Text extract:
******************************

Yesterday, I was happily procrastinating all types of useful work by playing Valve's unsanctioned casino game[¹], when I received an email that confused and somewhat startled me.
From: UpCloud <noreply@upcloud.com>
Subject: Account Removal Warning
Hi! This is an automatic notification. Your account 'gbl08ma' has been inactive for a long time, and will be permanently deleted [...]
Now, I had already come across @upcloud.com on Bluesky a handful of times, most recently just a couple of days ago; just like coming across users vouching for them has also been a common occurrence[²]. I had even gone to check out their pricing page a couple times, just to make sure I was still better off continuing to host my stuff elsewhere.
I was pretty sure I hadn't actually created an account with them, and that mere curiosity was where my involvement with them ended. I started to worry. Perhaps I was suffering from early onset Alzheimer's, or some kind of bipolar disorder, or more realistically, could it be that my email address had been used by someone else to sign up? Well, one inbox search later, it turns out I did sign up for UpCloud...
back in 2013.
Twelve years ago.
My present-day self had no idea UpCloud had been around for that long. Yes, I've always had poor long-term memory, and keeping with the theme, I didn't actually remember why I had signed up. As one of my friends would say, "goldfishing intensifies." Add that to the notion still ringing in my mind: 2013 was 12 years ago? I was really having one of the "fuck, I'm old!" moments of all time.
One inbox search brought as much light into the situation as I'm going to get. Apparently, at the time, UpCloud was offering a one month trial for a server with 1 CPU core, 2 GB of RAM and 10 GB of SSD storage. I was 16 years old at the time, so it is possible that I broke some terms just by signing up.
Back then, I was naming my servers after chemical elements, and the email trail shows I had called this server "ununoctium." 2013 was sufficiently long ago, that this element is now called oganesson!

******************************

Items:
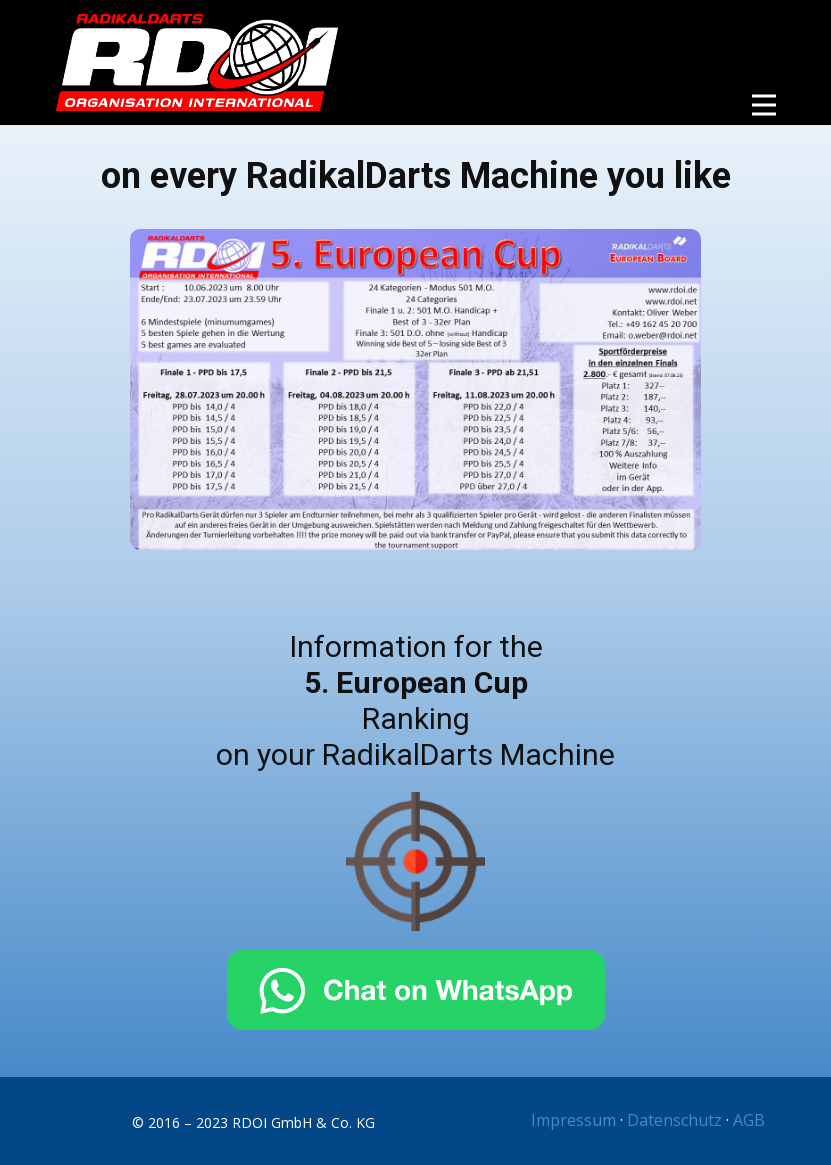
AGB (749, 1120)
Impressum (573, 1120)
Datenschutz (674, 1120)
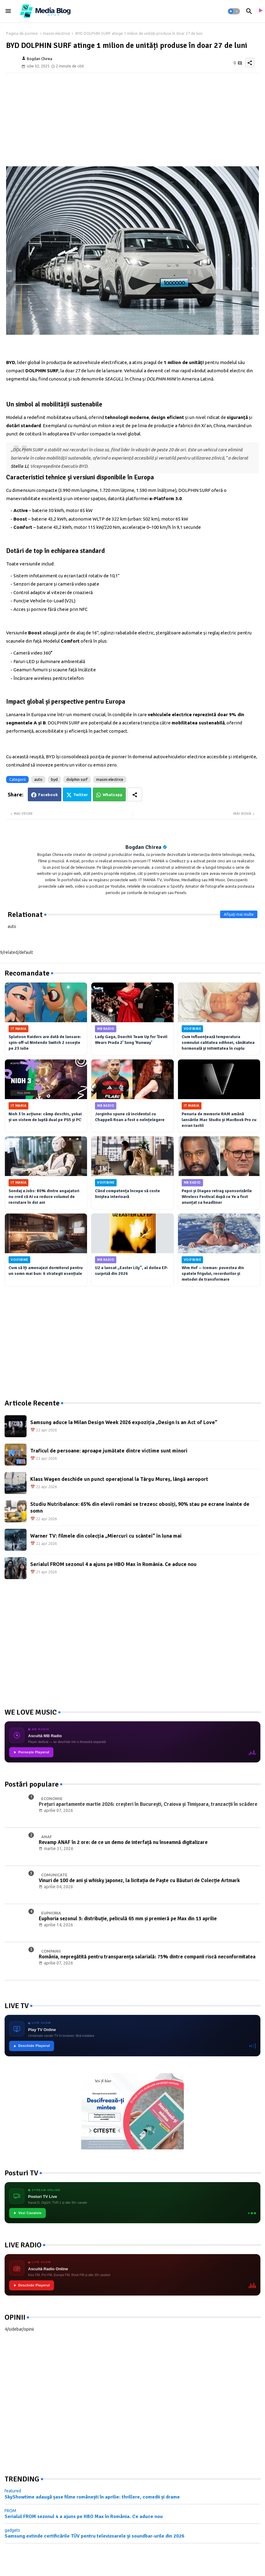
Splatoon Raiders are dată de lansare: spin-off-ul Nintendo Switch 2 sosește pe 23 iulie (45, 1042)
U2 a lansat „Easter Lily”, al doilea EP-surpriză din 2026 (131, 1270)
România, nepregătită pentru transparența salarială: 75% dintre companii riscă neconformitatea (147, 1957)
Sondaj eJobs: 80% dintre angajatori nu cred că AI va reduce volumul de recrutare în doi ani (44, 1196)
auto (38, 779)
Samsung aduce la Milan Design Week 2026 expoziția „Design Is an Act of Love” (123, 1422)
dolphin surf (77, 779)
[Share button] (134, 794)
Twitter (80, 794)
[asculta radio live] (260, 11)
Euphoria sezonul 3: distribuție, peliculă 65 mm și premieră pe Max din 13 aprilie (128, 1919)
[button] (234, 11)
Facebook (48, 794)
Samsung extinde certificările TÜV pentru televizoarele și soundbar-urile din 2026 (94, 2536)
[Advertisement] (132, 119)
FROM (10, 2510)
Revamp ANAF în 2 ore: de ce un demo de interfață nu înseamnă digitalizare (123, 1842)
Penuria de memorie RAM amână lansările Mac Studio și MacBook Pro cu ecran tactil (219, 1119)
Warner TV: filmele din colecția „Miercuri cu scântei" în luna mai (106, 1536)
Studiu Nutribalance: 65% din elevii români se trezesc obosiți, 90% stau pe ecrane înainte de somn (139, 1507)
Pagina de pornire (22, 33)
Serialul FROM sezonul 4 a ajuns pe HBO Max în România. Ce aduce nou (113, 1564)
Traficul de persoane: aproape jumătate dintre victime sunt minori (108, 1450)
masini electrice (56, 33)
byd (54, 779)
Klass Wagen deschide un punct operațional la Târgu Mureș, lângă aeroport (119, 1479)
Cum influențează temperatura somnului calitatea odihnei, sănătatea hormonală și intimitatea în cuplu (218, 1042)
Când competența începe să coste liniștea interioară (127, 1193)
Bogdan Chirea (143, 847)
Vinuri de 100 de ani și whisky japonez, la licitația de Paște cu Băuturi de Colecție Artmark (139, 1881)
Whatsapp (112, 794)
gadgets (12, 2530)
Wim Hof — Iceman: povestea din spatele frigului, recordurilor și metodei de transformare (213, 1273)
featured (13, 2490)
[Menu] (8, 11)
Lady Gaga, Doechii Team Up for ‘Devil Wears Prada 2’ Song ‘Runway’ (131, 1039)
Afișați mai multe (239, 914)
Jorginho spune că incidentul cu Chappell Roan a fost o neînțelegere (130, 1116)
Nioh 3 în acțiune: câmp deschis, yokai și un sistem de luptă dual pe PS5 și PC (45, 1116)
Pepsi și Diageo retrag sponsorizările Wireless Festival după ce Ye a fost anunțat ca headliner (217, 1196)
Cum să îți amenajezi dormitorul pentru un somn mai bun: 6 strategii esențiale (46, 1270)
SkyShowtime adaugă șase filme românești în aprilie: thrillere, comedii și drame (92, 2497)
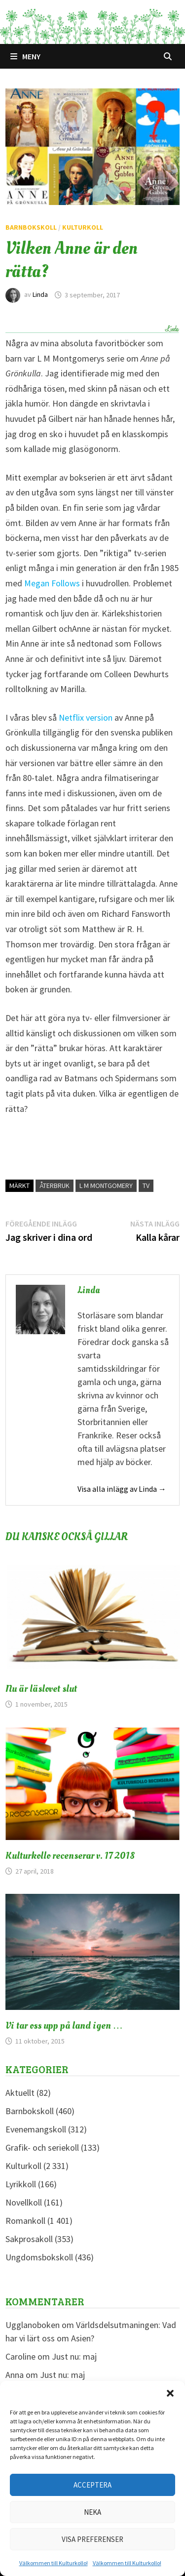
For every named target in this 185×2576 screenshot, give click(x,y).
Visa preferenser (92, 2539)
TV (146, 1185)
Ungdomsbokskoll (39, 2257)
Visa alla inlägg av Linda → (121, 1489)
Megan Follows (52, 583)
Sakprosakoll (29, 2239)
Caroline (20, 2356)
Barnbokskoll (31, 227)
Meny (25, 56)
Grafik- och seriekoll (42, 2147)
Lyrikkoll (20, 2184)
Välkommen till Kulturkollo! (53, 2563)
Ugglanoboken (32, 2325)
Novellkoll (23, 2202)
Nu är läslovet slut (41, 1689)
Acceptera (92, 2485)
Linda (40, 294)
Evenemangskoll (35, 2129)
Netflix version (85, 717)
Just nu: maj (74, 2356)
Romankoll (25, 2220)
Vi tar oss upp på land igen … (64, 2026)
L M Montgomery (106, 1185)
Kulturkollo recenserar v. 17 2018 (70, 1856)
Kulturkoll (82, 227)
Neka (92, 2512)
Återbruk (54, 1185)
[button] (170, 2393)
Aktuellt (20, 2092)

******************************

To be done:
1) Reproduce word for word the stretch of the UpCloud post from "My present-day self" through "now called oganesson!".
2) In the UpCloud post, list every hardware specification of the server offered in the one-month trial.

Solutions to the exercise:
1)
My present-day self had no idea UpCloud had been around for that long. Yes, I've always had poor long-term memory, and keeping with the theme, I didn't actually remember why I had signed up. As one of my friends would say, "goldfishing intensifies." Add that to the notion still ringing in my mind: 2013 was 12 years ago? I was really having one of the "fuck, I'm old!" moments of all time.
One inbox search brought as much light into the situation as I'm going to get. Apparently, at the time, UpCloud was offering a one month trial for a server with 1 CPU core, 2 GB of RAM and 10 GB of SSD storage. I was 16 years old at the time, so it is possible that I broke some terms just by signing up.
Back then, I was naming my servers after chemical elements, and the email trail shows I had called this server "ununoctium." 2013 was sufficiently long ago, that this element is now called oganesson!

2)
- 1 CPU core
- 2 GB of RAM
- 10 GB of SSD storage